---------- Material for this exercise ----------

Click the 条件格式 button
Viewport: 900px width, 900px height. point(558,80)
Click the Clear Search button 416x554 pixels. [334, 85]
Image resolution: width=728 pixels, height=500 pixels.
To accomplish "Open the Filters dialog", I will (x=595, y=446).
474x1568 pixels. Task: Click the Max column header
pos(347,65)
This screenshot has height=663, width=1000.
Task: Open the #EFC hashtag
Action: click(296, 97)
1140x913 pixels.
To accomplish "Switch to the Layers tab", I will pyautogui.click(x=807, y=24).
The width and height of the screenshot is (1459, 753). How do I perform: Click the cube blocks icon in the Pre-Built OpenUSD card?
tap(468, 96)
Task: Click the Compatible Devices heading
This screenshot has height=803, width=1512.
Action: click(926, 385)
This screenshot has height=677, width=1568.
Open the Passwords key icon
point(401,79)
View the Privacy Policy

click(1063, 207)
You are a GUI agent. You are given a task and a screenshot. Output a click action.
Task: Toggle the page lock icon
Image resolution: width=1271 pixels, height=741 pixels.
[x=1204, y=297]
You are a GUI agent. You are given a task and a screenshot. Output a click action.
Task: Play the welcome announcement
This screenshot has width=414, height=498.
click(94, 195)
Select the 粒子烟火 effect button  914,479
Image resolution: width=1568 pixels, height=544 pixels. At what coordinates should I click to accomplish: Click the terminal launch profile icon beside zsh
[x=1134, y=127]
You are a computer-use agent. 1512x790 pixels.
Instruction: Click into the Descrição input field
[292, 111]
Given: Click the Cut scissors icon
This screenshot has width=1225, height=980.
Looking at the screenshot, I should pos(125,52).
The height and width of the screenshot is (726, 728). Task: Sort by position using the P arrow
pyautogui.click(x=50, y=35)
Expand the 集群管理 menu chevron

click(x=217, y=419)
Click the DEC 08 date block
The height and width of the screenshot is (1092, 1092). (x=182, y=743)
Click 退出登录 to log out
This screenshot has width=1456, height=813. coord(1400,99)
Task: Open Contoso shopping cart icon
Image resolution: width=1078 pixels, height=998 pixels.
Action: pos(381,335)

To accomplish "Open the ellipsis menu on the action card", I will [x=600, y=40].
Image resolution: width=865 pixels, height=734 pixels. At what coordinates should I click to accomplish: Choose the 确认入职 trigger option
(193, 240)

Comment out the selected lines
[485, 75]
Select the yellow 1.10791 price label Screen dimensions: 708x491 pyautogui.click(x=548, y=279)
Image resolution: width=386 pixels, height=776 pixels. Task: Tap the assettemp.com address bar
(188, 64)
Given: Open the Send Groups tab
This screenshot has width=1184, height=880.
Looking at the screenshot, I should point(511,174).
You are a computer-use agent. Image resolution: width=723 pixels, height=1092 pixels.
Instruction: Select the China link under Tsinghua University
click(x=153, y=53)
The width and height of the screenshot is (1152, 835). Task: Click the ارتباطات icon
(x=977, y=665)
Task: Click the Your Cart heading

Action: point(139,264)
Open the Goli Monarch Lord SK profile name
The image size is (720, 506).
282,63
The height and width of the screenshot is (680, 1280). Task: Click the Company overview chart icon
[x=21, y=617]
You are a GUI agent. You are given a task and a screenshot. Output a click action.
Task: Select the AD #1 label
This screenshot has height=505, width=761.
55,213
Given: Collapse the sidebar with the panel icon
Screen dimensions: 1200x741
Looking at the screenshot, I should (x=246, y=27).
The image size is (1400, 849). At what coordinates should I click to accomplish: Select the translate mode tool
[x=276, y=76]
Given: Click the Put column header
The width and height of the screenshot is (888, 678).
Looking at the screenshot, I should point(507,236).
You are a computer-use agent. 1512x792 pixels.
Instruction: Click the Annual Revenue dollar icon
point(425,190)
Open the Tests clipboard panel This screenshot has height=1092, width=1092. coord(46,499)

----------

- **Problem details**
Once more, write out all the data above exactly as given.

- **The answer**
Click the 条件格式 button
Viewport: 900px width, 900px height. point(558,80)
Click the Clear Search button 416x554 pixels. [334, 85]
Image resolution: width=728 pixels, height=500 pixels.
To accomplish "Open the Filters dialog", I will (x=595, y=446).
474x1568 pixels. Task: Click the Max column header
pos(347,65)
This screenshot has height=663, width=1000.
Task: Open the #EFC hashtag
Action: click(296, 97)
1140x913 pixels.
To accomplish "Switch to the Layers tab", I will pyautogui.click(x=807, y=24).
The width and height of the screenshot is (1459, 753). How do I perform: Click the cube blocks icon in the Pre-Built OpenUSD card?
tap(468, 96)
Task: Click the Compatible Devices heading
This screenshot has height=803, width=1512.
Action: click(926, 385)
This screenshot has height=677, width=1568.
Open the Passwords key icon
point(401,79)
View the Privacy Policy

click(1063, 207)
You are a GUI agent. You are given a task and a screenshot. Output a click action.
Task: Toggle the page lock icon
Image resolution: width=1271 pixels, height=741 pixels.
[x=1204, y=297]
You are a GUI agent. You are given a task and a screenshot. Output a click action.
Task: Play the welcome announcement
This screenshot has width=414, height=498.
click(94, 195)
Select the 粒子烟火 effect button  914,479
Image resolution: width=1568 pixels, height=544 pixels. At what coordinates should I click to accomplish: Click the terminal launch profile icon beside zsh
[x=1134, y=127]
You are a computer-use agent. 1512x790 pixels.
Instruction: Click into the Descrição input field
[292, 111]
Given: Click the Cut scissors icon
This screenshot has width=1225, height=980.
Looking at the screenshot, I should pos(125,52).
The height and width of the screenshot is (726, 728). Task: Sort by position using the P arrow
pyautogui.click(x=50, y=35)
Expand the 集群管理 menu chevron

click(x=217, y=419)
Click the DEC 08 date block
The height and width of the screenshot is (1092, 1092). (x=182, y=743)
Click 退出登录 to log out
This screenshot has width=1456, height=813. coord(1400,99)
Task: Open Contoso shopping cart icon
Image resolution: width=1078 pixels, height=998 pixels.
Action: pos(381,335)

To accomplish "Open the ellipsis menu on the action card", I will [x=600, y=40].
Image resolution: width=865 pixels, height=734 pixels. At what coordinates should I click to accomplish: Choose the 确认入职 trigger option
(193, 240)

Comment out the selected lines
[485, 75]
Select the yellow 1.10791 price label Screen dimensions: 708x491 pyautogui.click(x=548, y=279)
Image resolution: width=386 pixels, height=776 pixels. Task: Tap the assettemp.com address bar
(188, 64)
Given: Open the Send Groups tab
This screenshot has width=1184, height=880.
Looking at the screenshot, I should point(511,174).
You are a computer-use agent. Image resolution: width=723 pixels, height=1092 pixels.
Instruction: Select the China link under Tsinghua University
click(x=153, y=53)
The width and height of the screenshot is (1152, 835). Task: Click the ارتباطات icon
(x=977, y=665)
Task: Click the Your Cart heading

Action: point(139,264)
Open the Goli Monarch Lord SK profile name
The image size is (720, 506).
282,63
The height and width of the screenshot is (680, 1280). Task: Click the Company overview chart icon
[x=21, y=617]
You are a GUI agent. You are given a task and a screenshot. Output a click action.
Task: Select the AD #1 label
This screenshot has height=505, width=761.
55,213
Given: Collapse the sidebar with the panel icon
Screen dimensions: 1200x741
Looking at the screenshot, I should (x=246, y=27).
The image size is (1400, 849). At what coordinates should I click to accomplish: Select the translate mode tool
[x=276, y=76]
Given: Click the Put column header
The width and height of the screenshot is (888, 678).
Looking at the screenshot, I should point(507,236).
You are a computer-use agent. 1512x792 pixels.
Instruction: Click the Annual Revenue dollar icon
point(425,190)
Open the Tests clipboard panel This screenshot has height=1092, width=1092. coord(46,499)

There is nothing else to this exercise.